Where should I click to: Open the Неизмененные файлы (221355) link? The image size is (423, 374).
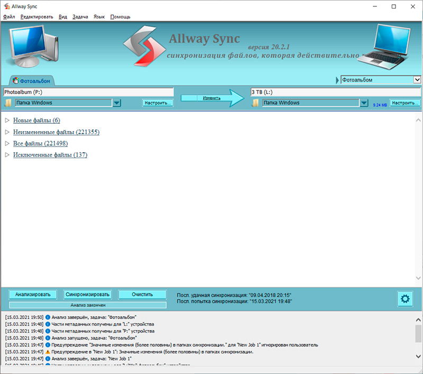pos(56,132)
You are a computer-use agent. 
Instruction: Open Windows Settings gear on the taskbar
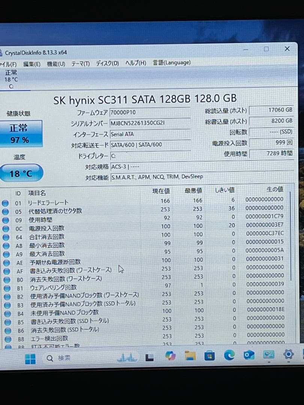(288, 355)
┄┄┄┄┄┄┄┄┄┄┄┄┄┄┄┄┄┄┄┄
TASK INSTRUCTIONS ::
Restate the listing word for word. Pictures do not belong in the copy.

OUTPUT FOR THIS EXERCISE ::
Where should I click to: Open the Неизмененные файлы (221355) link? The image size is (423, 374).
pos(56,132)
You are a computer-use agent. 
Instruction: Open Windows Settings gear on the taskbar
(288, 355)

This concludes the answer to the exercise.